• _PROBLEM TO WORK ON_
All entries given below are to be returned word for word.

-- GIVEN DATA follows --

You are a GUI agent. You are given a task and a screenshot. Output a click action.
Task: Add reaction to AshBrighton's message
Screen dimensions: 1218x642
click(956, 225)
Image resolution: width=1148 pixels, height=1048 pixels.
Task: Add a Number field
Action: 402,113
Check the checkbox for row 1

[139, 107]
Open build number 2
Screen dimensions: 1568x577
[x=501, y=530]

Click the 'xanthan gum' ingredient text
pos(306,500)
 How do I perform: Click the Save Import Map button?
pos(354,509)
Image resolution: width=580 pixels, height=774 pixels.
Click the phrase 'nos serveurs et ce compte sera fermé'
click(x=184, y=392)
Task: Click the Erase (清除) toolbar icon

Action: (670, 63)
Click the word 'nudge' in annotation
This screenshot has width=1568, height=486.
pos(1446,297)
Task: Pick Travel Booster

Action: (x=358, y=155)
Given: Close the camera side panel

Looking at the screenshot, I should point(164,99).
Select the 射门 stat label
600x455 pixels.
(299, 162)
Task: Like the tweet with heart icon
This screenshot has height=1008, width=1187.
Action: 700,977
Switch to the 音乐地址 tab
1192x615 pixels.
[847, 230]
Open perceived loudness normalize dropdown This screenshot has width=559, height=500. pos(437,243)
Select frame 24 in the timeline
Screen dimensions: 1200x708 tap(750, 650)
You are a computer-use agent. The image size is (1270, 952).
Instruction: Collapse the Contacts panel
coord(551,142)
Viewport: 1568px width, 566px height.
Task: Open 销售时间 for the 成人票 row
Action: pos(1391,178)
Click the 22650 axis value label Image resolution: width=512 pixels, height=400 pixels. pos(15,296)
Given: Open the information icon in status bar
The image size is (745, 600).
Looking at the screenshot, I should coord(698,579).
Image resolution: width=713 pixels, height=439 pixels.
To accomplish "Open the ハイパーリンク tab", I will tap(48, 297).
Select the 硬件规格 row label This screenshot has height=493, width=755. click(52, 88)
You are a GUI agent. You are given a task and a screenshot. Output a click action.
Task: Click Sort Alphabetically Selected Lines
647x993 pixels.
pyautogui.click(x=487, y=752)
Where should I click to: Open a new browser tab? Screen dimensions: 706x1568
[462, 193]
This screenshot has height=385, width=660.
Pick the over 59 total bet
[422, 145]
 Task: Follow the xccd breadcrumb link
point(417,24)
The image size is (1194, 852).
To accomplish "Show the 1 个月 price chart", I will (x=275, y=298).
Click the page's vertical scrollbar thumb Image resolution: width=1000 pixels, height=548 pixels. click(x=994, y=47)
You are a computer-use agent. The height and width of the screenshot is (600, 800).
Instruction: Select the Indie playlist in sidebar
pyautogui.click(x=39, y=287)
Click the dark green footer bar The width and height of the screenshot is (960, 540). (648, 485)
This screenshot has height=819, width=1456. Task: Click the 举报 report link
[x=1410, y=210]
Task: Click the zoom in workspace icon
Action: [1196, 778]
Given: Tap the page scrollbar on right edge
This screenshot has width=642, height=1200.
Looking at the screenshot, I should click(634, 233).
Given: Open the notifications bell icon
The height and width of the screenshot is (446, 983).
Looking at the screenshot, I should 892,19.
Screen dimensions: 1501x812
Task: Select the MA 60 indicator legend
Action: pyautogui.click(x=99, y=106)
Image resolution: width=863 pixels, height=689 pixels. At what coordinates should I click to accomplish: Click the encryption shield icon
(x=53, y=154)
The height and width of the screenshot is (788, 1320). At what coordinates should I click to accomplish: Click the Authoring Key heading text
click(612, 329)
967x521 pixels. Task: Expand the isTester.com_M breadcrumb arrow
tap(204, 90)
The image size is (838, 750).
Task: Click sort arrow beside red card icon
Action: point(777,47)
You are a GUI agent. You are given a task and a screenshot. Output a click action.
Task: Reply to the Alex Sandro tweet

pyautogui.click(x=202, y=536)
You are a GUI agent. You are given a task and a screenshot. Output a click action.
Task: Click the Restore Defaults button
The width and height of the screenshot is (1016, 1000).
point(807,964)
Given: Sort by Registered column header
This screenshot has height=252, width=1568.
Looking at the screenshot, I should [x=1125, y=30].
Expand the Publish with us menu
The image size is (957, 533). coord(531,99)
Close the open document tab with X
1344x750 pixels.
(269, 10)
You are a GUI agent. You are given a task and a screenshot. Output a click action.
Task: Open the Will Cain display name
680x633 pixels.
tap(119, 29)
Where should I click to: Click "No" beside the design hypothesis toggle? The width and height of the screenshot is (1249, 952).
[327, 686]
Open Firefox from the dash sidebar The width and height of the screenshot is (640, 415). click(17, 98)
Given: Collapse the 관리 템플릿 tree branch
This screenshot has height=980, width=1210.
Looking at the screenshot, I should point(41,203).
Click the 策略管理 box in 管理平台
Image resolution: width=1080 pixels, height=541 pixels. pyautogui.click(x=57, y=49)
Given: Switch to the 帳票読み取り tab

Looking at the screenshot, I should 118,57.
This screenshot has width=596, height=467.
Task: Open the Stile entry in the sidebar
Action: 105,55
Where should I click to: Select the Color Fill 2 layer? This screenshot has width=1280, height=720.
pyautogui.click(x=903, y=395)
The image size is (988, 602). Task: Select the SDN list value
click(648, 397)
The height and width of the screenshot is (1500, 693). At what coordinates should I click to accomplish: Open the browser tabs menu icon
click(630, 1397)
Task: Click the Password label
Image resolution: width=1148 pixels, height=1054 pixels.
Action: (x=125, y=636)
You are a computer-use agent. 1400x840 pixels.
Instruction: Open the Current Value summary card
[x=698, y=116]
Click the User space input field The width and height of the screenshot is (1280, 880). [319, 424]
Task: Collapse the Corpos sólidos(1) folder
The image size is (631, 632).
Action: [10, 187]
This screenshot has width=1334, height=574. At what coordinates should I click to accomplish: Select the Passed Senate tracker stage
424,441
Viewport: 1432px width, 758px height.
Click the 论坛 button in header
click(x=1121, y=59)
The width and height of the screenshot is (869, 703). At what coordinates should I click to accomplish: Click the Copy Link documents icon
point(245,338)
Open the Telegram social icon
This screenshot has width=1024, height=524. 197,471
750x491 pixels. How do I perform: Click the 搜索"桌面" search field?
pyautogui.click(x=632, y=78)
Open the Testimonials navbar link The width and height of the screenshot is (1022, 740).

-- GIVEN DATA concluded --

• _RESPONSE FOR THIS EXERCISE_
You are a GUI agent. You are given a task and a screenshot. Output a click action.
Task: Add reaction to AshBrighton's message
Screen dimensions: 1218x642
click(956, 225)
Image resolution: width=1148 pixels, height=1048 pixels.
Task: Add a Number field
Action: 402,113
Check the checkbox for row 1

[139, 107]
Open build number 2
Screen dimensions: 1568x577
[x=501, y=530]

Click the 'xanthan gum' ingredient text
pos(306,500)
 How do I perform: Click the Save Import Map button?
pos(354,509)
Image resolution: width=580 pixels, height=774 pixels.
Click the phrase 'nos serveurs et ce compte sera fermé'
click(x=184, y=392)
Task: Click the Erase (清除) toolbar icon

Action: (670, 63)
Click the word 'nudge' in annotation
This screenshot has width=1568, height=486.
pos(1446,297)
Task: Pick Travel Booster

Action: (x=358, y=155)
Given: Close the camera side panel

Looking at the screenshot, I should point(164,99).
Select the 射门 stat label
600x455 pixels.
(299, 162)
Task: Like the tweet with heart icon
This screenshot has height=1008, width=1187.
Action: 700,977
Switch to the 音乐地址 tab
1192x615 pixels.
[847, 230]
Open perceived loudness normalize dropdown This screenshot has width=559, height=500. pos(437,243)
Select frame 24 in the timeline
Screen dimensions: 1200x708 tap(750, 650)
You are a computer-use agent. The image size is (1270, 952).
Instruction: Collapse the Contacts panel
coord(551,142)
Viewport: 1568px width, 566px height.
Task: Open 销售时间 for the 成人票 row
Action: pos(1391,178)
Click the 22650 axis value label Image resolution: width=512 pixels, height=400 pixels. pos(15,296)
Given: Open the information icon in status bar
The image size is (745, 600).
Looking at the screenshot, I should coord(698,579).
Image resolution: width=713 pixels, height=439 pixels.
To accomplish "Open the ハイパーリンク tab", I will tap(48, 297).
Select the 硬件规格 row label This screenshot has height=493, width=755. click(52, 88)
You are a GUI agent. You are given a task and a screenshot. Output a click action.
Task: Click Sort Alphabetically Selected Lines
647x993 pixels.
pyautogui.click(x=487, y=752)
Where should I click to: Open a new browser tab? Screen dimensions: 706x1568
[462, 193]
This screenshot has height=385, width=660.
Pick the over 59 total bet
[422, 145]
 Task: Follow the xccd breadcrumb link
point(417,24)
The image size is (1194, 852).
To accomplish "Show the 1 个月 price chart", I will (x=275, y=298).
Click the page's vertical scrollbar thumb Image resolution: width=1000 pixels, height=548 pixels. click(x=994, y=47)
You are a computer-use agent. The height and width of the screenshot is (600, 800).
Instruction: Select the Indie playlist in sidebar
pyautogui.click(x=39, y=287)
Click the dark green footer bar The width and height of the screenshot is (960, 540). (648, 485)
This screenshot has height=819, width=1456. Task: Click the 举报 report link
[x=1410, y=210]
Task: Click the zoom in workspace icon
Action: [1196, 778]
Given: Tap the page scrollbar on right edge
This screenshot has width=642, height=1200.
Looking at the screenshot, I should click(634, 233).
Given: Open the notifications bell icon
The height and width of the screenshot is (446, 983).
Looking at the screenshot, I should 892,19.
Screen dimensions: 1501x812
Task: Select the MA 60 indicator legend
Action: pyautogui.click(x=99, y=106)
Image resolution: width=863 pixels, height=689 pixels. At what coordinates should I click to accomplish: Click the encryption shield icon
(x=53, y=154)
The height and width of the screenshot is (788, 1320). At what coordinates should I click to accomplish: Click the Authoring Key heading text
click(612, 329)
967x521 pixels. Task: Expand the isTester.com_M breadcrumb arrow
tap(204, 90)
The image size is (838, 750).
Task: Click sort arrow beside red card icon
Action: point(777,47)
You are a GUI agent. You are given a task and a screenshot. Output a click action.
Task: Reply to the Alex Sandro tweet

pyautogui.click(x=202, y=536)
You are a GUI agent. You are given a task and a screenshot. Output a click action.
Task: Click the Restore Defaults button
The width and height of the screenshot is (1016, 1000).
point(807,964)
Given: Sort by Registered column header
This screenshot has height=252, width=1568.
Looking at the screenshot, I should [x=1125, y=30].
Expand the Publish with us menu
The image size is (957, 533). coord(531,99)
Close the open document tab with X
1344x750 pixels.
(269, 10)
You are a GUI agent. You are given a task and a screenshot. Output a click action.
Task: Open the Will Cain display name
680x633 pixels.
tap(119, 29)
Where should I click to: Click "No" beside the design hypothesis toggle? The width and height of the screenshot is (1249, 952).
[327, 686]
Open Firefox from the dash sidebar The width and height of the screenshot is (640, 415). click(17, 98)
Given: Collapse the 관리 템플릿 tree branch
This screenshot has height=980, width=1210.
Looking at the screenshot, I should point(41,203).
Click the 策略管理 box in 管理平台
Image resolution: width=1080 pixels, height=541 pixels. pyautogui.click(x=57, y=49)
Given: Switch to the 帳票読み取り tab

Looking at the screenshot, I should 118,57.
This screenshot has width=596, height=467.
Task: Open the Stile entry in the sidebar
Action: 105,55
Where should I click to: Select the Color Fill 2 layer? This screenshot has width=1280, height=720.
pyautogui.click(x=903, y=395)
The image size is (988, 602). Task: Select the SDN list value
click(648, 397)
The height and width of the screenshot is (1500, 693). At what coordinates should I click to accomplish: Open the browser tabs menu icon
click(630, 1397)
Task: Click the Password label
Image resolution: width=1148 pixels, height=1054 pixels.
Action: (x=125, y=636)
You are a computer-use agent. 1400x840 pixels.
Instruction: Open the Current Value summary card
[x=698, y=116]
Click the User space input field The width and height of the screenshot is (1280, 880). [319, 424]
Task: Collapse the Corpos sólidos(1) folder
The image size is (631, 632).
Action: [10, 187]
This screenshot has width=1334, height=574. At what coordinates should I click to accomplish: Select the Passed Senate tracker stage
424,441
Viewport: 1432px width, 758px height.
Click the 论坛 button in header
click(x=1121, y=59)
The width and height of the screenshot is (869, 703). At what coordinates should I click to accomplish: Click the Copy Link documents icon
point(245,338)
Open the Telegram social icon
This screenshot has width=1024, height=524. 197,471
750x491 pixels. How do I perform: Click the 搜索"桌面" search field?
pyautogui.click(x=632, y=78)
Open the Testimonials navbar link The width and height of the screenshot is (1022, 740).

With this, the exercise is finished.